(RECORDS PROVIDED Opens)

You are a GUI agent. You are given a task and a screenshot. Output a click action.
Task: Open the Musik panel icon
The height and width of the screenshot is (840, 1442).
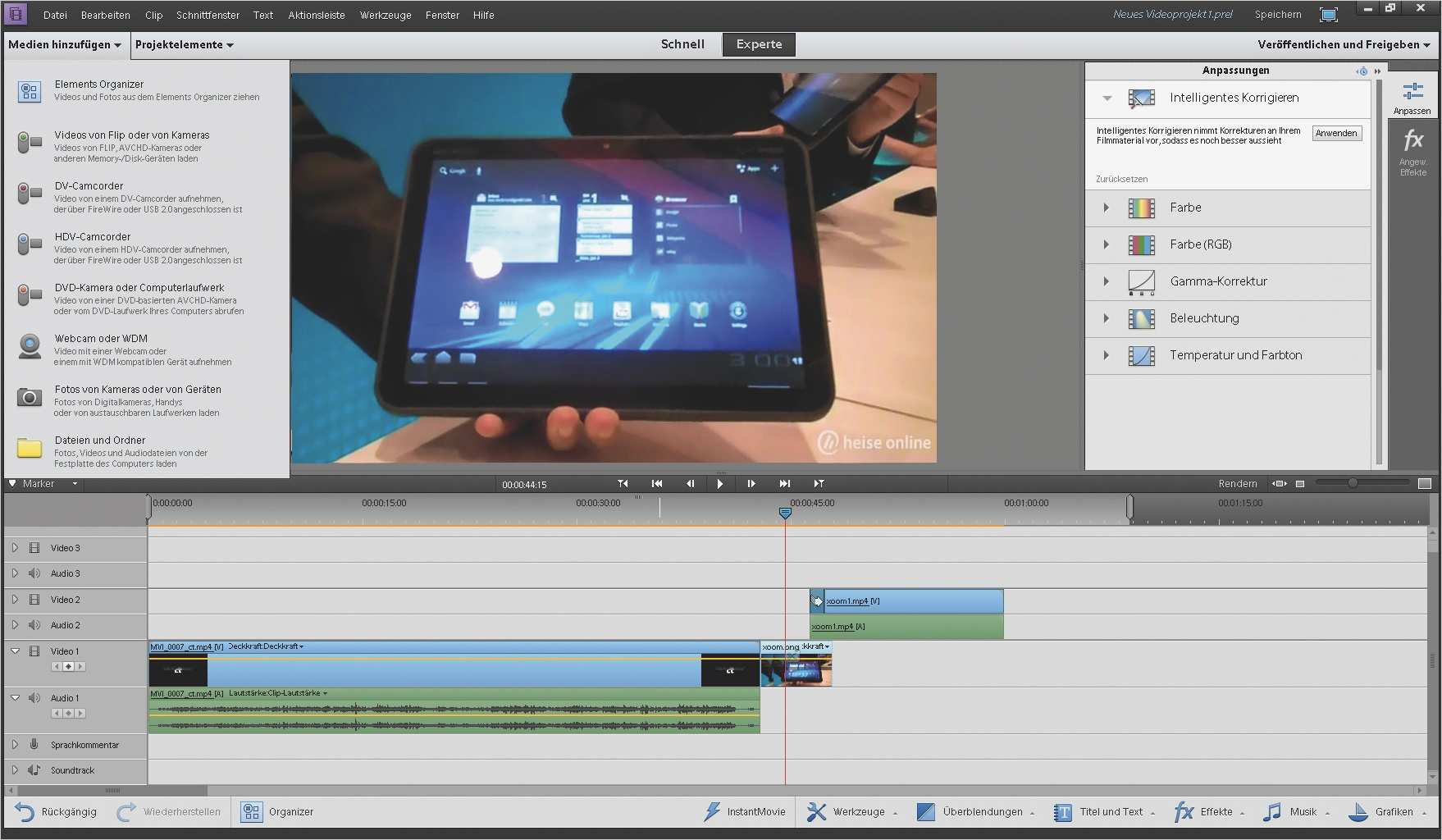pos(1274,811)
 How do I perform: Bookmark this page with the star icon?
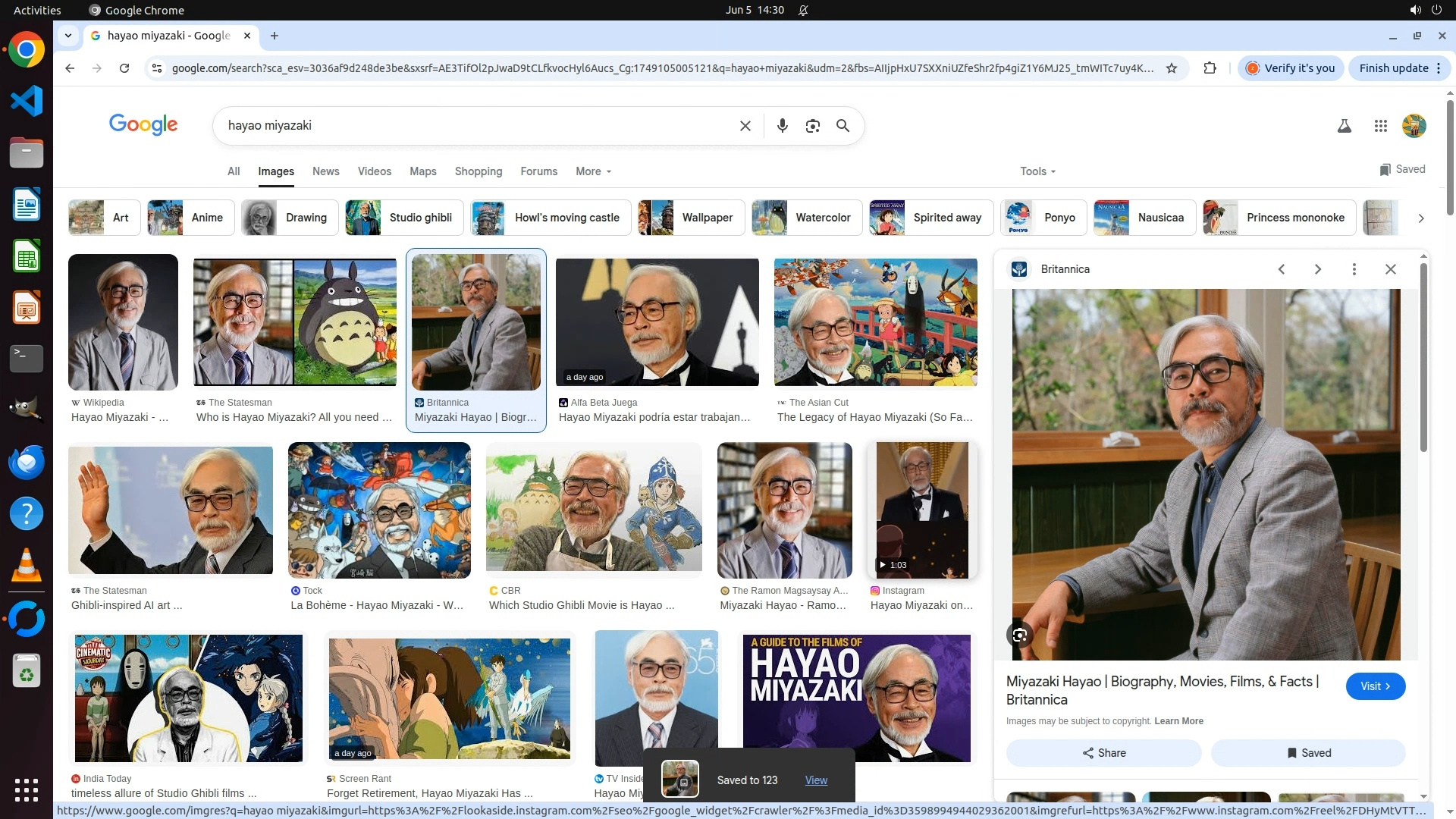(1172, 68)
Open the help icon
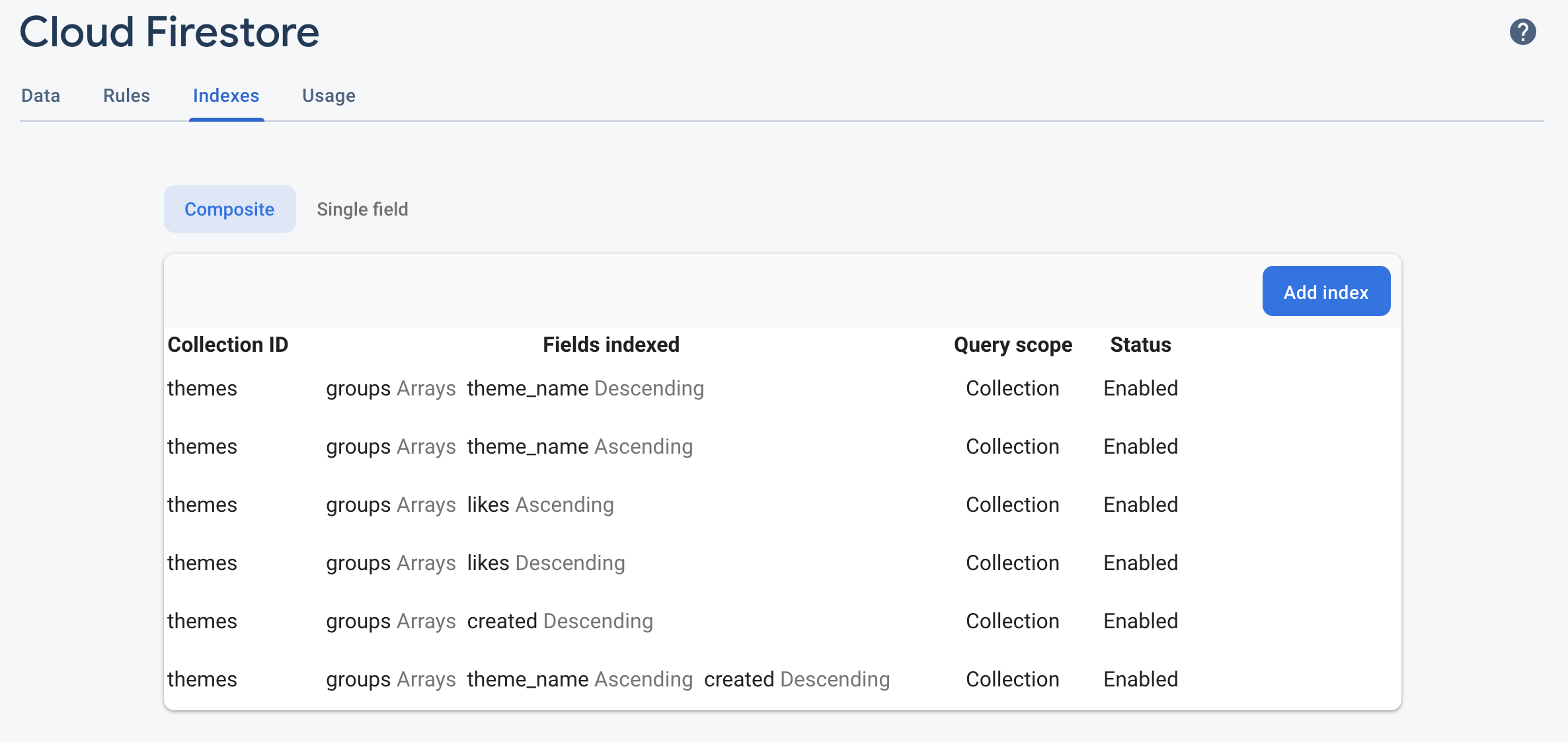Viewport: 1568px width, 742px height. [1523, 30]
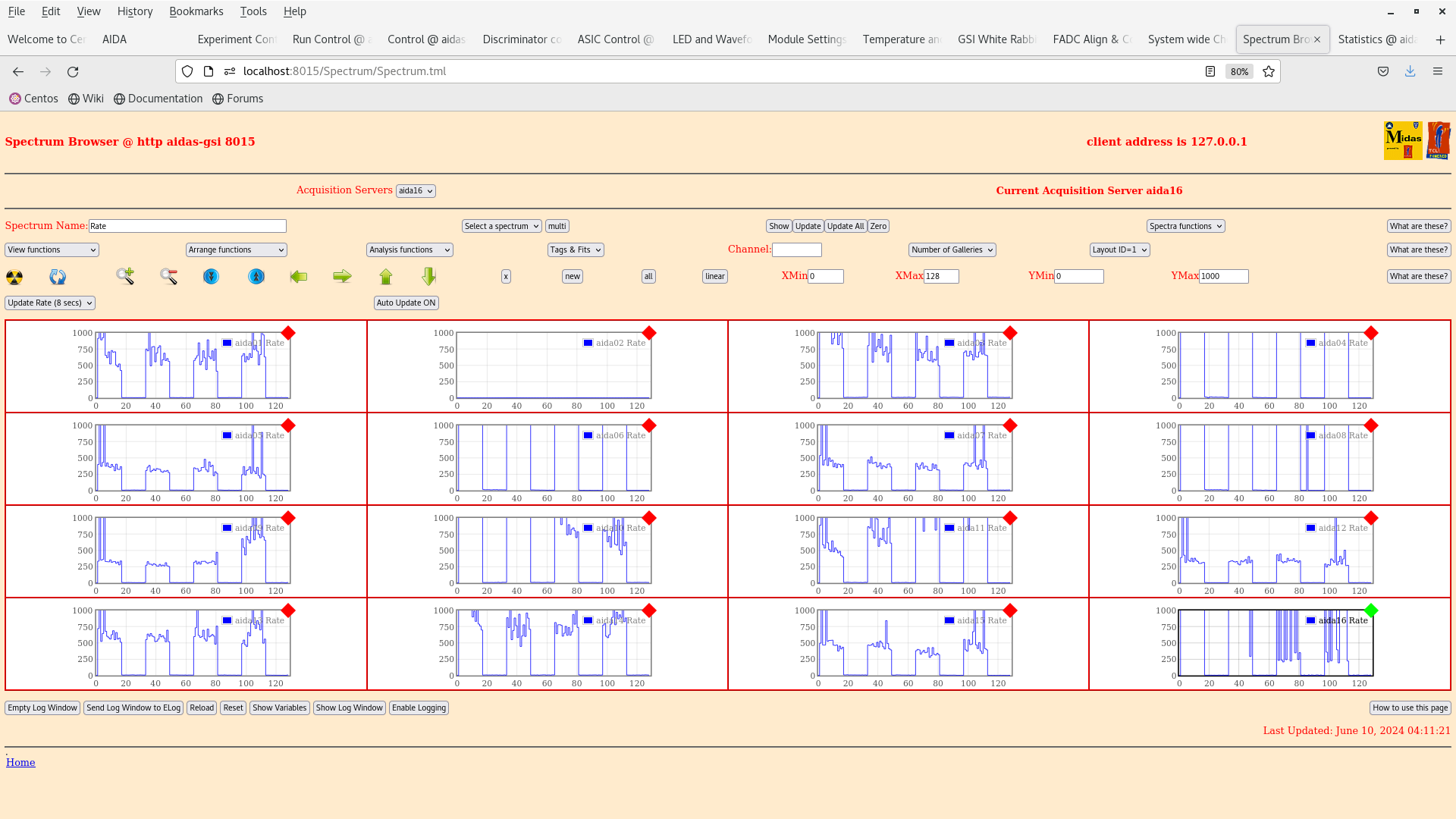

(RECORDS PROVIDED Closes)

_WORK INSTRUCTION_:
Copy out only the lines beginning at the line with "Task: Open the Musik panel icon" and ending at the last line of the entries. Keep them exact; drop pictures.

_TASK ANSWER_:
Task: Open the Musik panel icon
The height and width of the screenshot is (840, 1442).
pos(1274,811)
 How do I perform: Bookmark this page with the star icon?
(1172, 68)
Open the help icon
Viewport: 1568px width, 742px height. [1523, 30]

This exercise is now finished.